-- DIRECTIONS --
Work out how many lines in the data below contain "Image", and state that count with nothing added.

-- DATA FOR ANALYSIS --

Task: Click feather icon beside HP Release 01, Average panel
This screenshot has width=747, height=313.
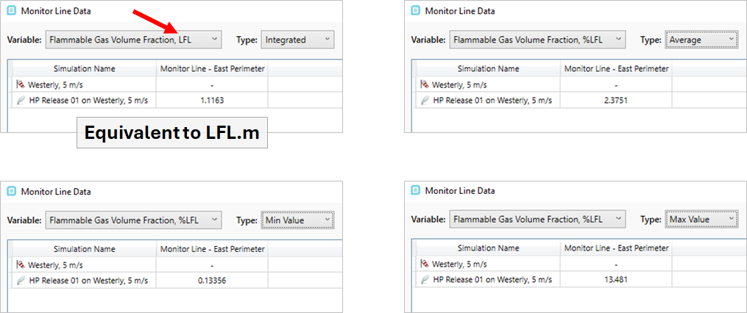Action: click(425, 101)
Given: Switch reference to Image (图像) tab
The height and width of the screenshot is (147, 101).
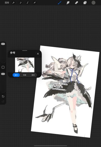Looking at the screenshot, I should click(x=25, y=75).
...
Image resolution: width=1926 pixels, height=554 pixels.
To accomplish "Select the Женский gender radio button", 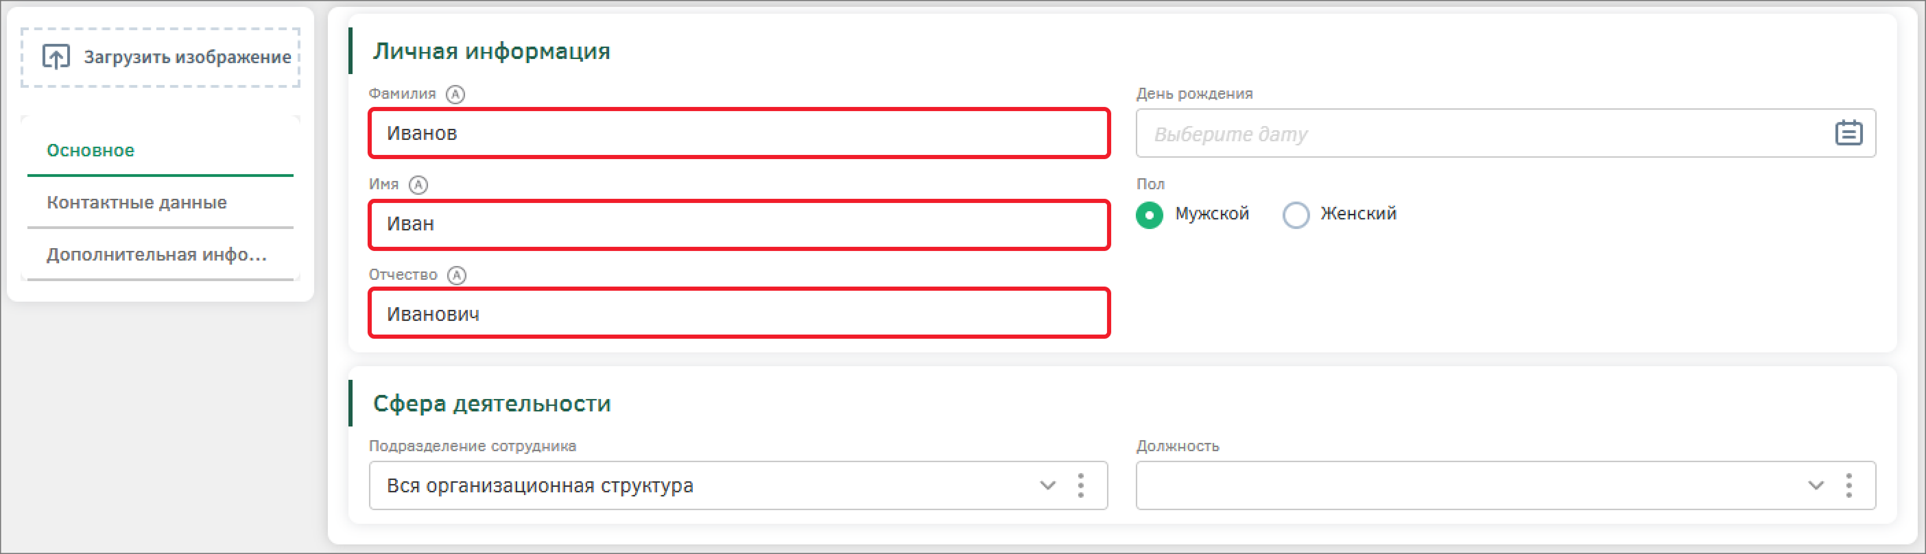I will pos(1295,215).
* * *
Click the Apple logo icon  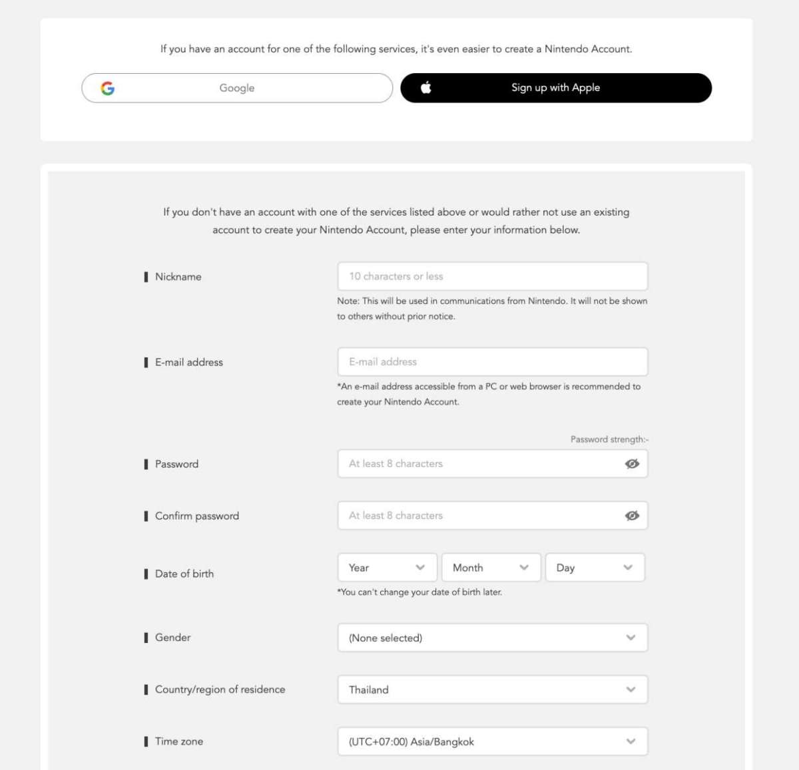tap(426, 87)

-- RESULT OF THE TASK --
2